抜駆
「…ん?」
サナダさんは顔を腕で擦ると、周りを見渡した。
「…うわ、俺寝ちゃってた?」
「…完全に寝てましたよ。みんな先に2次会行っちゃいました。」
「…君だけ残ってくれたの?」
「はい。」
そう言うと、サナダさんはくすりと笑いながら「ごめんね」と言った。
店を出るとみんなの姿は完全に無くなっていた。間に合うかなと思っていると、サナダさんは反対方向に歩き出した。
「え?サナダさん、行かないんですか?2次会。」
「…行かない。帰る。」
「えー?いいんですか?」
わたしがそう言うと、サナダさんはタクシーを停めた。サナダさんが乗り込むと、わたしの腕を引っ張った。
「…ちょっと、サナダさん?」
タクシーの扉が閉まると、サナダさんは運転手に、具体的な自宅であろう場所を言った。運転手は「かしこまりました」とスムーズに発車させた。
「どうするんですか?」
「…家着いたら車で送っていくよ。」
サナダさんはまだ酔いがまわっているようだ。
「…お酒飲んでますよね?」
「…あ、そうだ。」
天然なのかなんなのか、自分が言ったことに対し、窓の方を見ながらサナダさんはくすくすと笑っていた。街の方から、高層マンションが立ち並ぶエリアに来た。なんだか、成功した者しか立ち入れないような、特別な雰囲気がした。
一軒のマンションの前で停車すると、そこがサナダさんの自宅だと分かった。「それじゃあ、失礼します」と別れようとすると、「お茶でも飲んでって」と言って手を引かれた。
タクシーが元来た道を行ってしまうのが、後ろで感じられた。
サナダさんの部屋は男の人が住んでるとは思えない程、片付いていた。本やCDがお店みたいに陳列されていて、ホコリひとつなかった。
「適当に座ってて。」
そう言われ、リビングのソファに腰を下ろした。ソファの隣にギターが置いてあって、ここで弾いたりもするのかなと思った。程なくして、サナダさんが戻ってきて、ほんとにお茶を持ってきてくれた。
「お茶…」
「うん、お茶。ミントティー。」
「いただきます。」
「どうぞ。」
爽やかな味が口いっぱい広がる。

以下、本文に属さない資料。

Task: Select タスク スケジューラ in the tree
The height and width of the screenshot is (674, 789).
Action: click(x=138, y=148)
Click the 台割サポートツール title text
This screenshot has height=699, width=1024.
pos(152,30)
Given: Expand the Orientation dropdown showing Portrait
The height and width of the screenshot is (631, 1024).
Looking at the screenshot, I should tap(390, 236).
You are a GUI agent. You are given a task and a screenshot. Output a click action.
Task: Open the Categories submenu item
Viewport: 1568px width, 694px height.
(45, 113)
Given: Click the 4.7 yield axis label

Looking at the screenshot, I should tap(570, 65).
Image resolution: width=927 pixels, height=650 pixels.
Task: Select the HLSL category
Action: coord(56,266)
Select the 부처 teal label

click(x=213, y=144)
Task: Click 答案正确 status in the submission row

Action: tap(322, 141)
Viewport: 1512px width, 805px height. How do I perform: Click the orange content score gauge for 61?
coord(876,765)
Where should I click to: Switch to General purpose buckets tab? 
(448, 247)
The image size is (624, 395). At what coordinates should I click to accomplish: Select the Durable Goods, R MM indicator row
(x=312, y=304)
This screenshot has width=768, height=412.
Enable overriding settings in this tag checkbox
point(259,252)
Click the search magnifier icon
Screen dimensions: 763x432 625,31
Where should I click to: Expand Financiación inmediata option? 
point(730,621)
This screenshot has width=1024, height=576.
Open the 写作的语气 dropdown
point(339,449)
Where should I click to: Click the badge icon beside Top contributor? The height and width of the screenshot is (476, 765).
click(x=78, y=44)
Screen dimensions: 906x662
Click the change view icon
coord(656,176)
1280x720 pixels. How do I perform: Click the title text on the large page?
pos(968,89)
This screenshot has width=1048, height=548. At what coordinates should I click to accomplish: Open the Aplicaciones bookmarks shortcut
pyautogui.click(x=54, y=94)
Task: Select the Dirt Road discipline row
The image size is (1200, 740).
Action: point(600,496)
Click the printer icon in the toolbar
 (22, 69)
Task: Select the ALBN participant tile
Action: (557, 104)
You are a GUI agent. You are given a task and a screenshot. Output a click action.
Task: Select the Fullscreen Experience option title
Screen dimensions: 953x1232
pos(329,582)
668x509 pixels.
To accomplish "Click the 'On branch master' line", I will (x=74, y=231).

透明なティーポットにみどりのミントの葉がゆらゆら浮かんでいるのが綺麗で、思わず見入ってしまう。
「どうだった?ライヴ。」
サナダさんもポットを見つめながら言う。
「…わたしたちとお客さんの心が通った時って、あんなに凄い景色になるんですね。感動して涙したり、ボルテージが上がって歓喜したり、感情が湧いてでてブワーって。それを一緒の空間で味わえるって、とても貴重な経験になりました。」
「…君もこれから先、この世界に入れば、お客さんから目の前で、直に反応を貰うことが出来る。俺はあの景色が見たいから、曲を作り続けるし、ギターも弾き続ける。流行りの音楽ってあるけど、結局は人の心に共感して、寄り添えるものが求められてると思うんだ。」
サナダさんはミントティをひとくち口に含んだ。